What to do: Duplicate the part of the FPGA co-design passage below that begins at the words "- Enable intelligent" and stops after "reconfigurability with responsiveness.".

Reading passage:
Despite these advantages, hardware-software co-design for FPGA-based systems poses numerous challenges. First, the design process involves complex trade-offs between resource allocation, latency, and energy consumption, making traditional development time-consuming and computationally expensive [4]. Second, the design space is vast and non-linear, involving multiple parameters including clock frequency, logic utilization, buffer sizes, and software partitions. Exploring this space via brute-force or heuristic approaches leads to inefficiencies, particularly when rapid prototyping is necessary [5].

Conventional co-design methodologies are often simulation-dependent, relying heavily on iterative synthesis, place-and-route, and timing analysis, which may take hours per configuration [6]. For wearable applications, where design iterations must be frequent to accommodate user variability, context-awareness, and application diversity, such methods are impractical. Additionally, existing design space exploration (DSE) strategies lack predictive power, making it difficult to find optimal configurations under tight constraints of latency and power [7]. These inefficiencies not only delay product development but also hinder real-time system adaptation — a key requirement in wearable computing.

The main objective of this research is to develop a Neural Surrogate-Assisted Hardware-Software Co-Design Framework for reconfigurable wearable systems using FPGAs. This framework aims to:

- Accelerate design space exploration (DSE) using predictive surrogate models.
- Optimize for ultra-low latency and power efficiency while adhering to resource constraints.
- Enable intelligent selection of design configurations without exhaustive simulation.
- Facilitate fast deployment and dynamic reconfiguration in real-time wearable applications.

The proposed approach introduces a novel integration of neural network-based surrogate modeling with multi-objective optimization strategies in the context of FPGA-based wearables. Unlike conventional methods that rely on simulation-based feedback, our framework predicts performance metrics such as latency and power using a trained model, thereby significantly reducing evaluation time. Moreover, this is among the first codesign methods tailored specifically for real-time wearable systems, balancing reconfigurability with responsiveness.

We develop a regression-based neural network that accurately predicts the latency and power of a given hardware-software configuration using previously profiled data. This surrogate replaces time-consuming simulation steps in the DSE process, enabling exploration of hundreds of configurations in seconds.

The framework integrates Pareto front optimization, providing a spectrum of optimal trade-offs between power and latency. This gives system designers flexibility to choose configurations based on context-specific needs — such as prioritizing low power during battery-critical operations or minimizing latency for real-time alerts.

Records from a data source
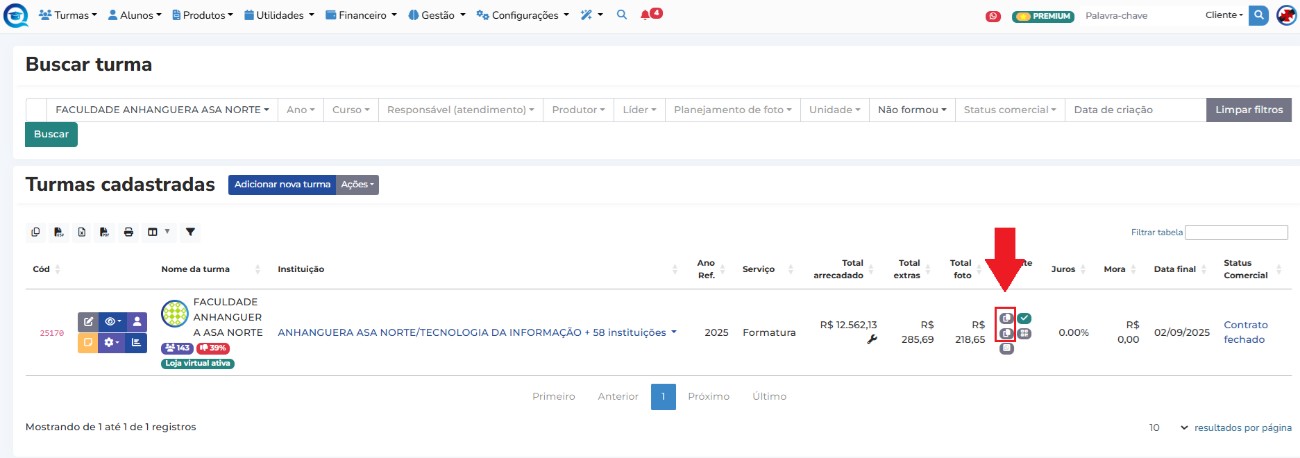Open the Financeiro menu

pyautogui.click(x=367, y=15)
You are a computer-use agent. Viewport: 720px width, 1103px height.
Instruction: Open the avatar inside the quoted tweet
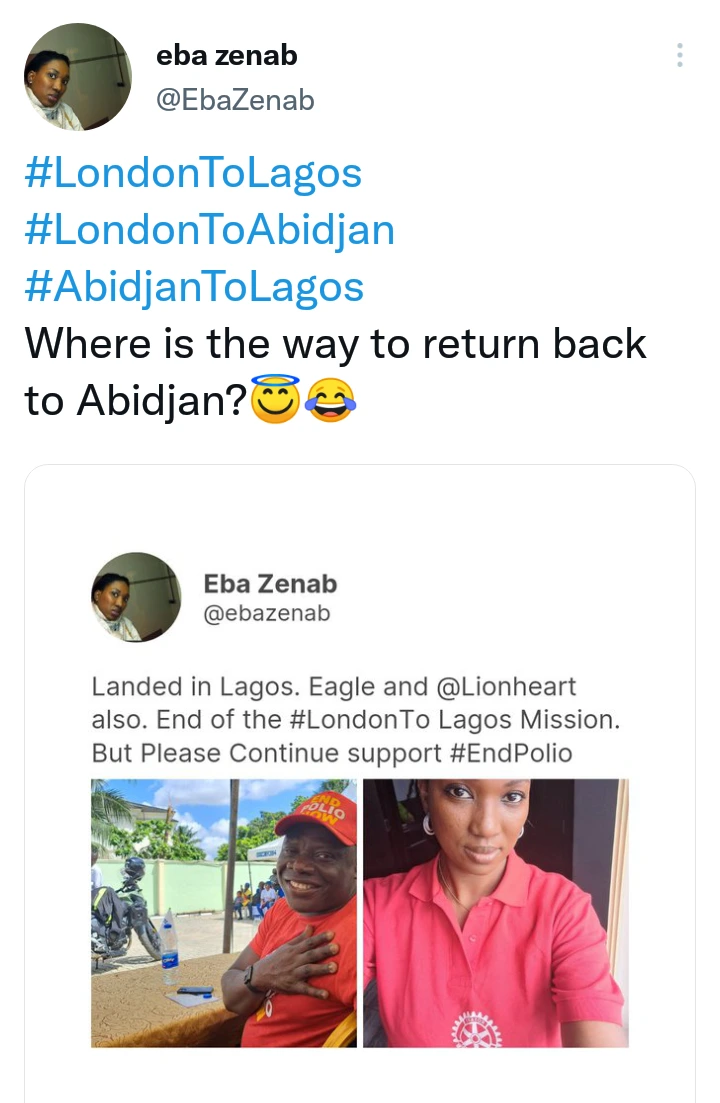[x=136, y=597]
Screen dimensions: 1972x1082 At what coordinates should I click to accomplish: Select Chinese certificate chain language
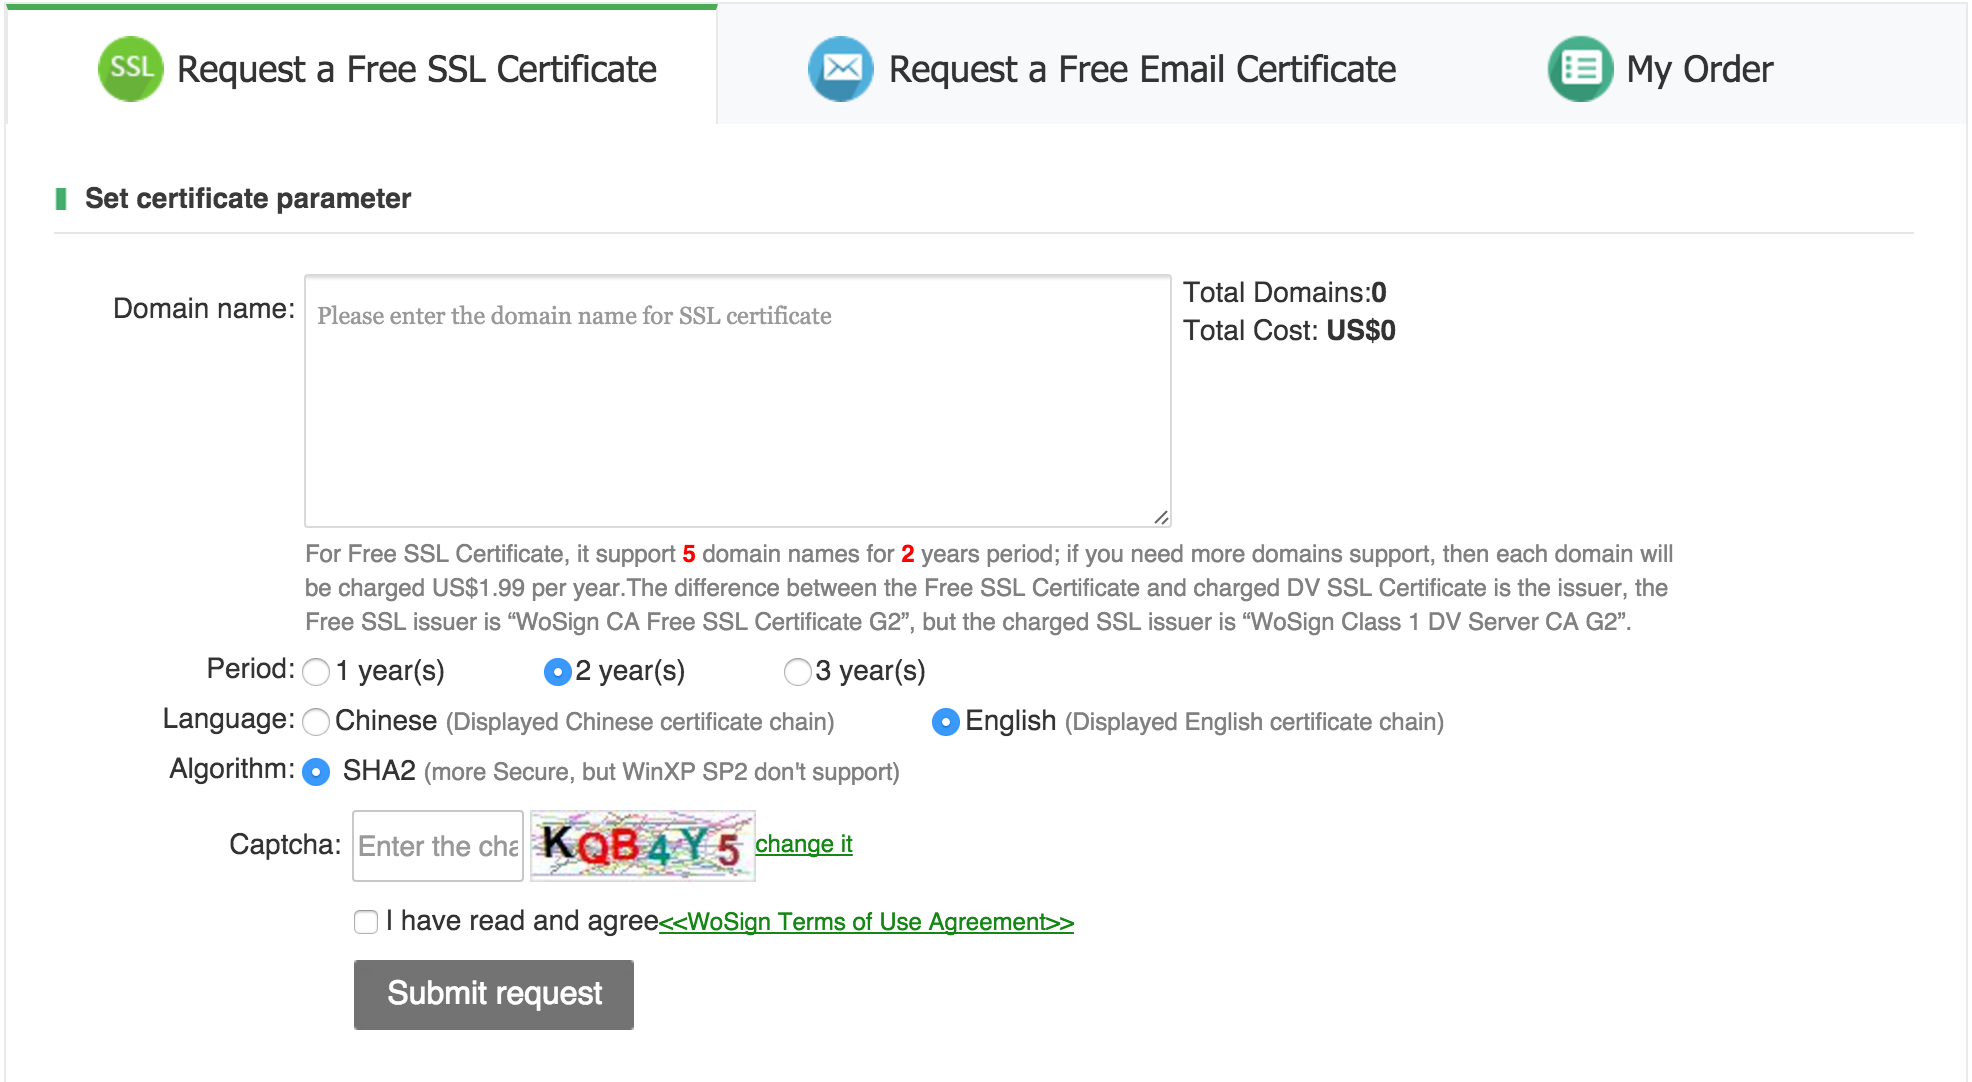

Written solution:
- Enable intelligent selection of design configurations without exhaustive simulation.
- Facilitate fast deployment and dynamic reconfiguration in real-time wearable applications.

The proposed approach introduces a novel integration of neural network-based surrogate modeling with multi-objective optimization strategies in the context of FPGA-based wearables. Unlike conventional methods that rely on simulation-based feedback, our framework predicts performance metrics such as latency and power using a trained model, thereby significantly reducing evaluation time. Moreover, this is among the first codesign methods tailored specifically for real-time wearable systems, balancing reconfigurability with responsiveness.